Affaire de profanation du drapeau national : peine d’appel réduite pour les condamnés
La Cour d’Alger a récemment réduit la peine infligée à deux individus reconnus coupables de profanation du drapeau national lors d’un événement festif dans un hôtel d’Alger. Bien qu’ils aient interjeté appel, les deux hommes restent incarcérés.

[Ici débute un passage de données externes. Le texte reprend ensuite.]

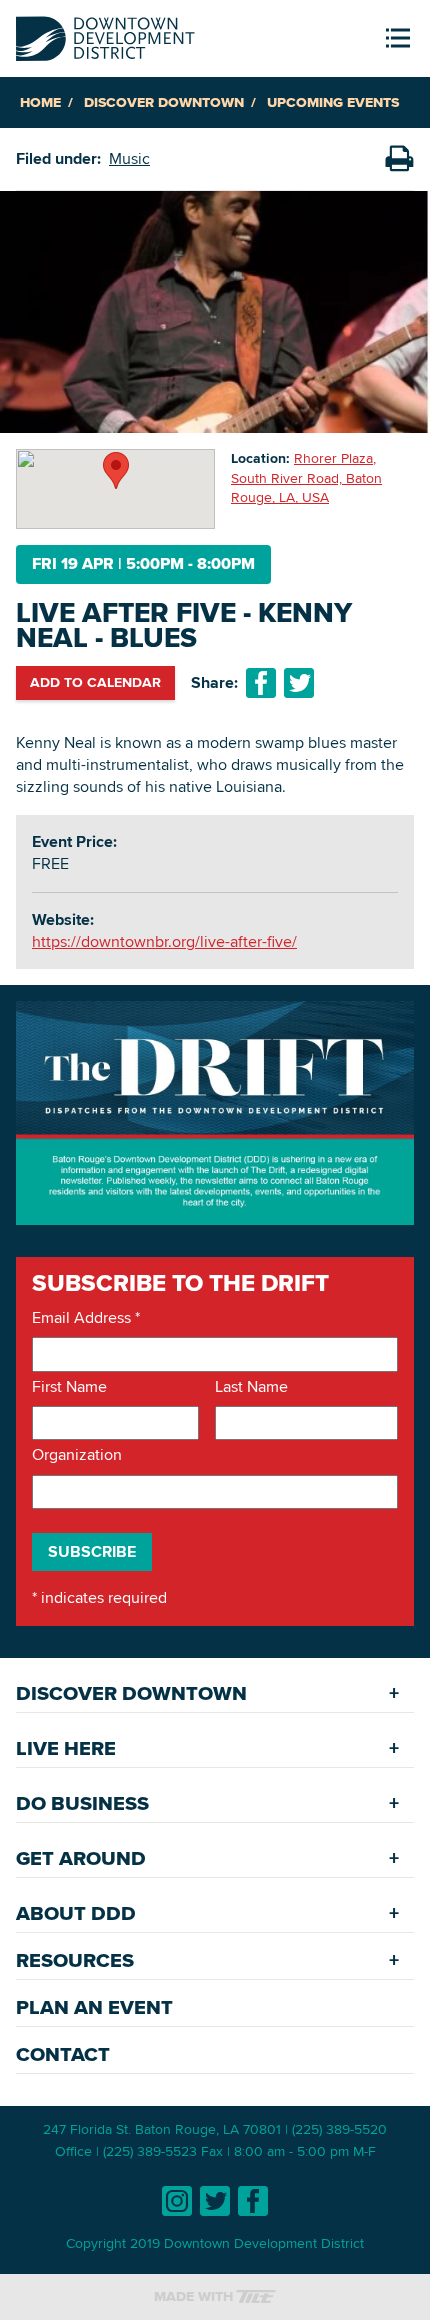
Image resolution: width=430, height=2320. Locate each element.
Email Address (86, 1318)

La décision de la cour d’appel a fixé leur peine à cinq ans de prison ferme. Le premier, identifié par les initiales « Kh. A. A. », était l’organisateur de la soirée, tandis que le second, « A. M. S. », était en train de filmer les événements au moment des faits.
Les antécédents des prévenus avaient été examinés lors de l’instruction. L’un d’eux, gérant d’une agence de publicité et actif sur TikTok, et l’autre, employé dans une entreprise d’impression, avaient été au cœur d’une procédure où le procureur avait initialement requis une peine de dix ans de réclusion pour chacun.
Sur le plan civil, la cour a maintenu l’obligation pour les deux hommes de verser solidairement 20 millions de dinars au Trésor public, en réparation du préjudice causé par leurs actes.
Un aspect notable de cette affaire est la tentative de l’hôtel de se constituer partie civile, qui a été rejetée par les juges, n’accordant pas à l’établissement le statut de victime dans ce contexte.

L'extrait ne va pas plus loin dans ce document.